Physical characteristics
- Source: Batiscan Lake
- • location: Lac-Croche
- • coordinates: 47°21′36″N 71°55′04″W﻿ / ﻿47.36°N 71.91778°W
- • elevation: 389
- Mouth: Batiscan River
- • location: Linton
- • coordinates: 47°23′11″N 72°09′39″W﻿ / ﻿47.38639°N 72.16084°W
- • elevation: 310 km (190 mi)
- Length: 12 km (7.5 mi)
- Basin size: 294 km^{2} (114 sq mi)

Basin features
- • left: (Upward from the mouth) Unidentified stream, outlet of Lac des Saginnes, outlet of Hubert, Cudas and Morteau lakes, outlet of Lake Daniel, unidentified stream, outlet of Lirette lake, outlet of Séné, Constantin and Guernon lakes, unidentified stream.
- • right: (Upward from the mouth) Discharge from Lac aux Confins, unidentified stream, outlet from Receiver and Fog lakes, unidentified stream, unidentified stream, outlet from Romulus and Remus lakes, four unidentified streams, rivière à Moïse, unidentified stream (via Batiscan Lake), Croche River (Batiscan Lake) (via Batiscan Lake).

= Rivière aux Éclairs =

The rivière aux Éclairs (/fr/, Lightning River) flows on 12 km in Upper Batiscanie in the province of Quebec, Canada, in the southwest direction. This river is located in the Zec de la Rivière-Blanche and is a tributary on the left bank of the Batiscan River. The watershed of the Lightning River is 294 km², the fifth largest pool of Batiscanie.

== Geography ==

Its mouth is located at km 147 of the Batiscan River, on 43 km of Batiscan barrier at the end of the "Hell's Gates" sector. The lightning river has its source from the discharge of Batiscan Lake. This very serpentine river turns to be the boundary between the Portneuf Regional County Municipality and La Jacques-Cartier Regional County Municipality, in the region of Capitale-Nationale. The lightning river is surrounded by high mountain and cliffs on both sides, including Mount View (Latitude. 47.40425913°; Longitude -72.016266153°) on the left bank.

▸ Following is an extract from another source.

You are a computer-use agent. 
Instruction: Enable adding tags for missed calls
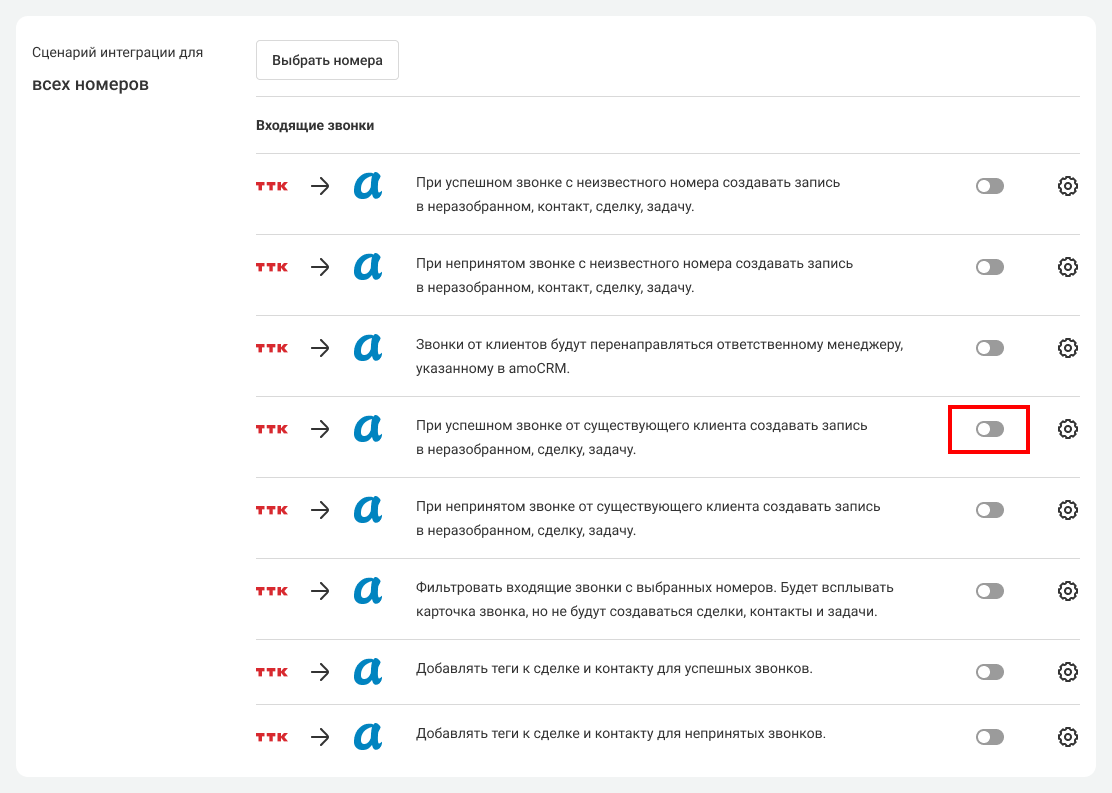pos(989,737)
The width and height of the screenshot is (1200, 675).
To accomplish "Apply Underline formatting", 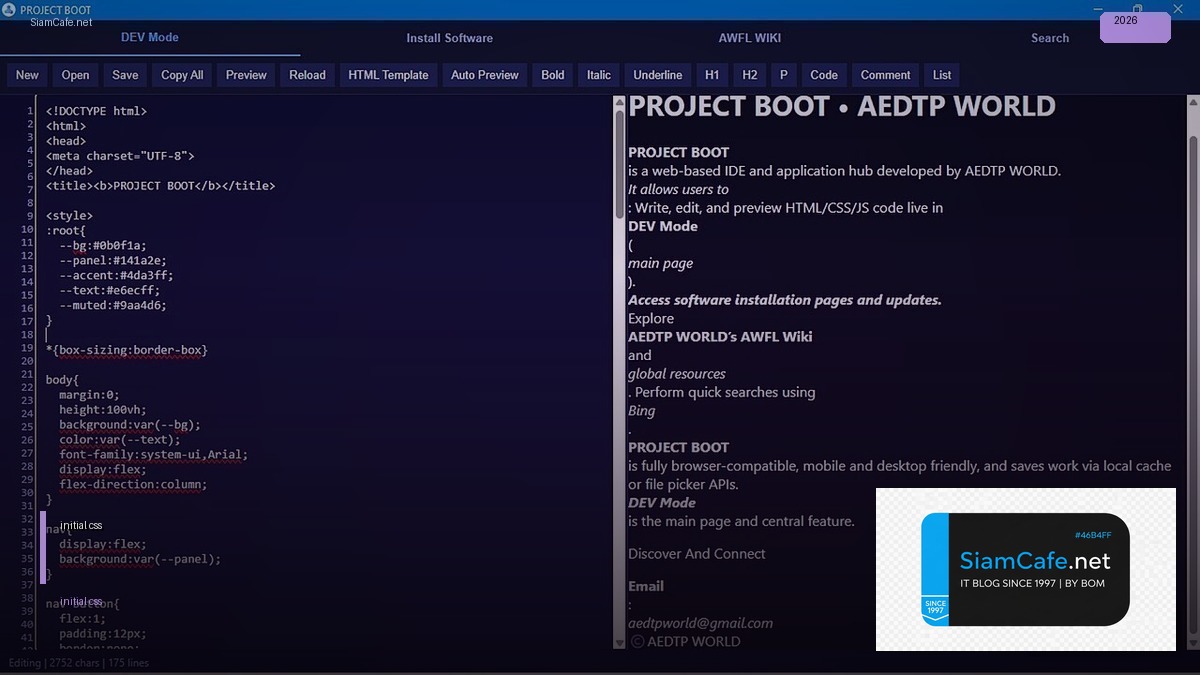I will pyautogui.click(x=657, y=74).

Each year, the river is usually frozen from November to April. The water level of the river varies seasonally and depending on rainfall. Navigable river periods are preferably in the spring, early summer or when rainfall increases the flow of the river significantly. The falls on the lightning river has some and numerous rapids types R2, R2-3, R3 and R3-4. For the descent of the river with small boats, the start is usually on Batiscan Lake. It is also possible to go upper up to six km, on the Moïse River (Quebec), adding about 15 km to the shuttle.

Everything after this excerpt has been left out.